[[ Supplied records open ]]

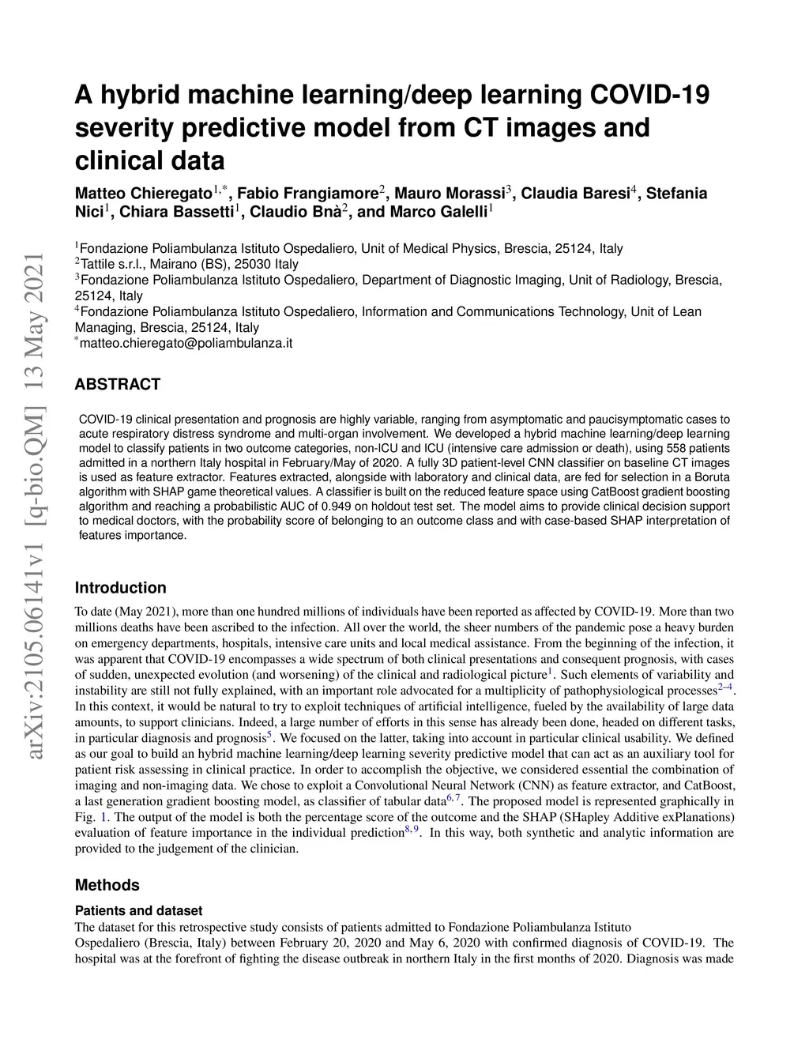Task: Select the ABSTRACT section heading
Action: pos(117,385)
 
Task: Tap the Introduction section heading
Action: pos(120,588)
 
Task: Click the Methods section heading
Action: pos(107,885)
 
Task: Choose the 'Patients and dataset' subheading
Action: pos(138,910)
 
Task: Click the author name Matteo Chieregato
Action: pos(143,194)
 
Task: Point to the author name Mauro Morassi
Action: pos(449,194)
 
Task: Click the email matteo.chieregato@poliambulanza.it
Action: pos(186,344)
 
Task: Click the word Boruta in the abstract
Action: pos(710,477)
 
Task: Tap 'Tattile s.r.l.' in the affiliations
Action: pos(111,264)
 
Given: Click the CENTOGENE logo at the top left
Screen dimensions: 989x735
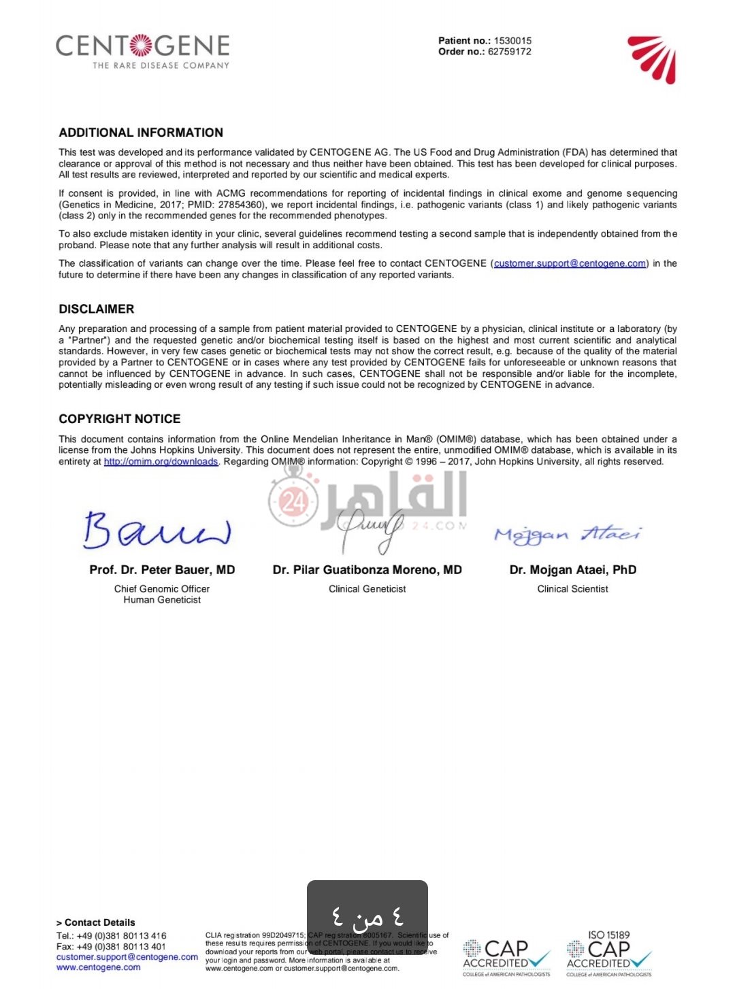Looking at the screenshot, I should (142, 50).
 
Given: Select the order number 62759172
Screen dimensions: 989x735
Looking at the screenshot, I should (509, 52).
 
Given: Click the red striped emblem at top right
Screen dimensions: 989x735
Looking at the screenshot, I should (653, 59).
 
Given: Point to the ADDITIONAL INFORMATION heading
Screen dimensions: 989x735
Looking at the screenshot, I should (141, 133).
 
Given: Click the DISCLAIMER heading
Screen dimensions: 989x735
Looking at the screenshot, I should (97, 309).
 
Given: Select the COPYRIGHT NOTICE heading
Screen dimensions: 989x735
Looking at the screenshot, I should (120, 419).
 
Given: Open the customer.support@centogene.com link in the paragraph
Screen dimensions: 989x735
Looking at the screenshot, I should (570, 264).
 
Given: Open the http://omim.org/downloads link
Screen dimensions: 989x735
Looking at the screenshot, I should (161, 462).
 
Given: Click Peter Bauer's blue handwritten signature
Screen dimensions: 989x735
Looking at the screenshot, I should (157, 531).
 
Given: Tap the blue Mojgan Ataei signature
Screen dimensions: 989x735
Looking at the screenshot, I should (568, 535).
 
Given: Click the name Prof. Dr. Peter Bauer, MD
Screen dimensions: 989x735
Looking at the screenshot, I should (162, 570).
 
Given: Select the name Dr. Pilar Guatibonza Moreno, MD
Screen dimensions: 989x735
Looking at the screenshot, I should (367, 570).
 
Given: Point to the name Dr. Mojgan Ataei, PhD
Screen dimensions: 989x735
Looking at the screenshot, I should (572, 570).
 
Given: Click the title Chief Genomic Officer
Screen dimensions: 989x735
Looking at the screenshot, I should (162, 589).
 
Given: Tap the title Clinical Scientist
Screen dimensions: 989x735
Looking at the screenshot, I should (572, 589).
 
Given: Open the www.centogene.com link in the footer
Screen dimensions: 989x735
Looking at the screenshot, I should (99, 967).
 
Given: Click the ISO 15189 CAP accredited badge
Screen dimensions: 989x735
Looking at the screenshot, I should (608, 954).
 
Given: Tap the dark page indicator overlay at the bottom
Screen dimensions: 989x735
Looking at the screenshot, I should (367, 918).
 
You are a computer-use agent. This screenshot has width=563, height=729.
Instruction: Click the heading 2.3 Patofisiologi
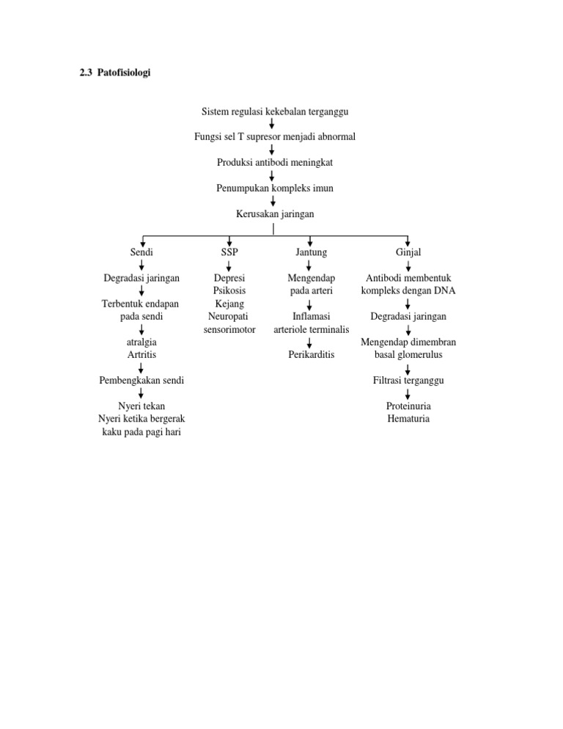pos(114,73)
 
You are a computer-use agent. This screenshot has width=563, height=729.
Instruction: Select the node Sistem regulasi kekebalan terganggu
pos(274,111)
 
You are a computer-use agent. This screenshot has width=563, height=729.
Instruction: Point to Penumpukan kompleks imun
pos(274,188)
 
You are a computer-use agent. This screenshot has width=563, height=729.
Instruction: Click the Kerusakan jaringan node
pos(274,213)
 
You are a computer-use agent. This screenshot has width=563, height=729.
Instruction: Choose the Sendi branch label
pos(141,252)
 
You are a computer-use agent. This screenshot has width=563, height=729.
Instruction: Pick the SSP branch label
pos(229,252)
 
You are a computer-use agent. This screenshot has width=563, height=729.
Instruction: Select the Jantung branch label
pos(311,252)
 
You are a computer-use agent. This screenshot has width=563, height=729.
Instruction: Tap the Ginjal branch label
pos(408,252)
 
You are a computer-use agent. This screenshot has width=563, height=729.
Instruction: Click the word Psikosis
pos(229,291)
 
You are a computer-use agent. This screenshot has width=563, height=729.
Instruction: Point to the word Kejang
pos(229,304)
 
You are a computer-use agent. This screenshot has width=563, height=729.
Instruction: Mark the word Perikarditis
pos(312,355)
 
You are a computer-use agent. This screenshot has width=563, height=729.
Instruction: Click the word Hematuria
pos(408,419)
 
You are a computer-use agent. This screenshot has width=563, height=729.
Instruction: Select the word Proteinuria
pos(408,406)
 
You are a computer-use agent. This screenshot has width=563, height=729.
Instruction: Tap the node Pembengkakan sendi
pos(141,381)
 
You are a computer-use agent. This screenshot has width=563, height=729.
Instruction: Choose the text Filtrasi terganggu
pos(408,381)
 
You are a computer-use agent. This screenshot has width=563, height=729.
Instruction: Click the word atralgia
pos(141,342)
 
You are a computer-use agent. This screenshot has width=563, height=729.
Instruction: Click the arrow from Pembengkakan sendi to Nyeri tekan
pos(141,393)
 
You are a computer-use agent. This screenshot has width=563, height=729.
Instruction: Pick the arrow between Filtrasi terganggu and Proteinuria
pos(408,393)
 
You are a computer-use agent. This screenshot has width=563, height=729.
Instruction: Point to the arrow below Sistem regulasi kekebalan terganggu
pos(273,124)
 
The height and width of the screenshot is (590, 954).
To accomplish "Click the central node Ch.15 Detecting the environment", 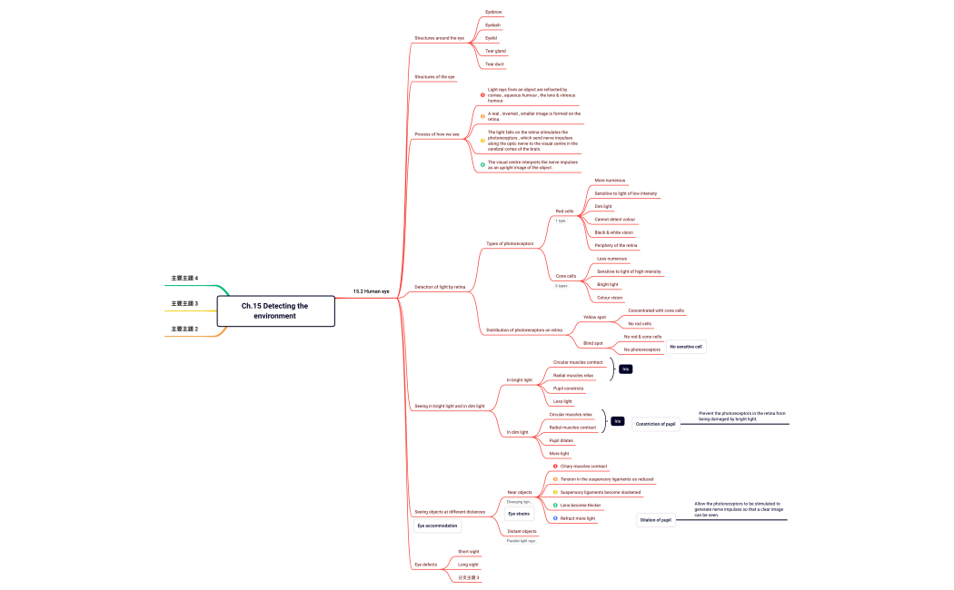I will [x=275, y=310].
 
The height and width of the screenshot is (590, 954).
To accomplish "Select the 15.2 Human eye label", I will [x=371, y=291].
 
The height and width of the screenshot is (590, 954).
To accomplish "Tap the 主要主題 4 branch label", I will [x=184, y=278].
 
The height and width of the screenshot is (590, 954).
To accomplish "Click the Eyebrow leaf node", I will [x=493, y=12].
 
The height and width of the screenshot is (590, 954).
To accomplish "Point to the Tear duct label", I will [x=494, y=64].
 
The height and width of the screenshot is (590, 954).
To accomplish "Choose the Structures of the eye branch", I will [x=435, y=77].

[[ Supplied records closed ]]

__What this task involves__: Using the data above, copy exactly the lines from the one containing "Task: Click the email" to the one containing "Looking at the screenshot, I should (97, 309).", inclusive. Exclude the pictures.

__Output__:
Task: Click the email matteo.chieregato@poliambulanza.it
Action: pos(186,344)
 
Task: Click the word Boruta in the abstract
Action: pos(710,477)
 
Task: Tap 'Tattile s.r.l.' in the affiliations
Action: pos(111,264)
 
Given: Click the CENTOGENE logo at the top left
Screen dimensions: 989x735
Looking at the screenshot, I should (142, 50).
 
Given: Select the order number 62759172
Screen dimensions: 989x735
Looking at the screenshot, I should (509, 52).
 
Given: Click the red striped emblem at top right
Screen dimensions: 989x735
Looking at the screenshot, I should (653, 59).
 
Given: Point to the ADDITIONAL INFORMATION heading
Screen dimensions: 989x735
Looking at the screenshot, I should (141, 133).
 
Given: Click the DISCLAIMER heading
Screen dimensions: 989x735
Looking at the screenshot, I should (97, 309).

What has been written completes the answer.